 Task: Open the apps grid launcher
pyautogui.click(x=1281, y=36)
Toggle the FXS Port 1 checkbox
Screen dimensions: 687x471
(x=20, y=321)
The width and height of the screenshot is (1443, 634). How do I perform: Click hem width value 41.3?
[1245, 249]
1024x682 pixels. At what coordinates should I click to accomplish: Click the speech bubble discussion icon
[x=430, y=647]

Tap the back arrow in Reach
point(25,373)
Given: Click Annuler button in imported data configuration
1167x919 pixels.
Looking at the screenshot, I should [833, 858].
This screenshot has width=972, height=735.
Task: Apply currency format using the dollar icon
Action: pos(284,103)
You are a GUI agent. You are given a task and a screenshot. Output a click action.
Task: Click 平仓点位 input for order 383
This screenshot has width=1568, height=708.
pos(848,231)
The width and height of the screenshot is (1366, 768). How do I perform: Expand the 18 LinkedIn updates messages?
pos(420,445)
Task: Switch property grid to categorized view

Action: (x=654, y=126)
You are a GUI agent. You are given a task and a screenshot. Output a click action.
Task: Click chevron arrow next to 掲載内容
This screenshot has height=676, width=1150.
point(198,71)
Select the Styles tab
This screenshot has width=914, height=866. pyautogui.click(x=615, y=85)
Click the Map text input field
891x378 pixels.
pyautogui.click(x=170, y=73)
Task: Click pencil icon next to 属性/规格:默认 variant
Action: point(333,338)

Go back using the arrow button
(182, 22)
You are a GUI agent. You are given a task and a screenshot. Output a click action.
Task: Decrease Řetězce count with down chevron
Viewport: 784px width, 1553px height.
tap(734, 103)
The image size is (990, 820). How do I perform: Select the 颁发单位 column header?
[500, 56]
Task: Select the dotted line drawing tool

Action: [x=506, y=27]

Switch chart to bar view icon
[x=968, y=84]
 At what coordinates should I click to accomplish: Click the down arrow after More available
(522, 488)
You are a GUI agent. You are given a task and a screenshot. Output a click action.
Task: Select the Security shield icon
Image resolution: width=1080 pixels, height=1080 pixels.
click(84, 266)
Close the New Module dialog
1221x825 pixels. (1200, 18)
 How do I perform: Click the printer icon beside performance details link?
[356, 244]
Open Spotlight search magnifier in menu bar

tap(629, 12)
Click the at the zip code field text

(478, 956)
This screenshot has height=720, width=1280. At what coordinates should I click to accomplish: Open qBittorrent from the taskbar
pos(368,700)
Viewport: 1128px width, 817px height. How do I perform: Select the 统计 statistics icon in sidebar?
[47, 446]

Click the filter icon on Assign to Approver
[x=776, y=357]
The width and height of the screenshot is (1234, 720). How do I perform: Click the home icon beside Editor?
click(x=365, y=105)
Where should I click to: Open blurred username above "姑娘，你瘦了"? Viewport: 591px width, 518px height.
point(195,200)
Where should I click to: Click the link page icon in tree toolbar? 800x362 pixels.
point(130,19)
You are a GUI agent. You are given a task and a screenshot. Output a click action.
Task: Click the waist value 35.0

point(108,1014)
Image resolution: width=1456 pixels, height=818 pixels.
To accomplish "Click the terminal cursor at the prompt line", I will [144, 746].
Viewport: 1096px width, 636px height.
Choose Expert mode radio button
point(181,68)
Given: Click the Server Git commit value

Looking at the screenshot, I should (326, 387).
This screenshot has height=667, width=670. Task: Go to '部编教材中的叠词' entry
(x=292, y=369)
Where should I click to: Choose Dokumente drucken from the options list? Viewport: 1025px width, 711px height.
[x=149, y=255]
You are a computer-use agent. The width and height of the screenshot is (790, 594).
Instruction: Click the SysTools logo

------------------------------------

*PROBLEM TO WORK ON*. Each line in the listing needs to be copied exactly.

*RESULT OF THIS TASK*.
 Task: Open the apps grid launcher
pyautogui.click(x=1281, y=36)
Toggle the FXS Port 1 checkbox
Screen dimensions: 687x471
(x=20, y=321)
The width and height of the screenshot is (1443, 634). How do I perform: Click hem width value 41.3?
[1245, 249]
1024x682 pixels. At what coordinates should I click to accomplish: Click the speech bubble discussion icon
[x=430, y=647]

Tap the back arrow in Reach
point(25,373)
Given: Click Annuler button in imported data configuration
1167x919 pixels.
Looking at the screenshot, I should [833, 858].
This screenshot has width=972, height=735.
Task: Apply currency format using the dollar icon
Action: pos(284,103)
You are a GUI agent. You are given a task and a screenshot. Output a click action.
Task: Click 平仓点位 input for order 383
This screenshot has width=1568, height=708.
pos(848,231)
The width and height of the screenshot is (1366, 768). How do I perform: Expand the 18 LinkedIn updates messages?
pos(420,445)
Task: Switch property grid to categorized view

Action: (x=654, y=126)
You are a GUI agent. You are given a task and a screenshot. Output a click action.
Task: Click chevron arrow next to 掲載内容
This screenshot has height=676, width=1150.
point(198,71)
Select the Styles tab
This screenshot has width=914, height=866. pyautogui.click(x=615, y=85)
Click the Map text input field
891x378 pixels.
pyautogui.click(x=170, y=73)
Task: Click pencil icon next to 属性/规格:默认 variant
Action: point(333,338)

Go back using the arrow button
(182, 22)
You are a GUI agent. You are given a task and a screenshot. Output a click action.
Task: Decrease Řetězce count with down chevron
Viewport: 784px width, 1553px height.
tap(734, 103)
The image size is (990, 820). How do I perform: Select the 颁发单位 column header?
[500, 56]
Task: Select the dotted line drawing tool

Action: [x=506, y=27]

Switch chart to bar view icon
[x=968, y=84]
 At what coordinates should I click to accomplish: Click the down arrow after More available
(522, 488)
You are a GUI agent. You are given a task and a screenshot. Output a click action.
Task: Select the Security shield icon
Image resolution: width=1080 pixels, height=1080 pixels.
click(84, 266)
Close the New Module dialog
1221x825 pixels. (1200, 18)
 How do I perform: Click the printer icon beside performance details link?
[356, 244]
Open Spotlight search magnifier in menu bar

tap(629, 12)
Click the at the zip code field text

(478, 956)
This screenshot has height=720, width=1280. At what coordinates should I click to accomplish: Open qBittorrent from the taskbar
pos(368,700)
Viewport: 1128px width, 817px height. How do I perform: Select the 统计 statistics icon in sidebar?
[47, 446]

Click the filter icon on Assign to Approver
[x=776, y=357]
The width and height of the screenshot is (1234, 720). How do I perform: Click the home icon beside Editor?
click(x=365, y=105)
Where should I click to: Open blurred username above "姑娘，你瘦了"? Viewport: 591px width, 518px height.
point(195,200)
Where should I click to: Click the link page icon in tree toolbar? 800x362 pixels.
point(130,19)
You are a GUI agent. You are given a task and a screenshot. Output a click action.
Task: Click the waist value 35.0

point(108,1014)
Image resolution: width=1456 pixels, height=818 pixels.
To accomplish "Click the terminal cursor at the prompt line", I will [144, 746].
Viewport: 1096px width, 636px height.
Choose Expert mode radio button
point(181,68)
Given: Click the Server Git commit value

Looking at the screenshot, I should (326, 387).
This screenshot has height=667, width=670. Task: Go to '部编教材中的叠词' entry
(x=292, y=369)
Where should I click to: Choose Dokumente drucken from the options list? Viewport: 1025px width, 711px height.
[x=149, y=255]
You are a computer-use agent. The width and height of the screenshot is (790, 594).
Instruction: Click the SysTools logo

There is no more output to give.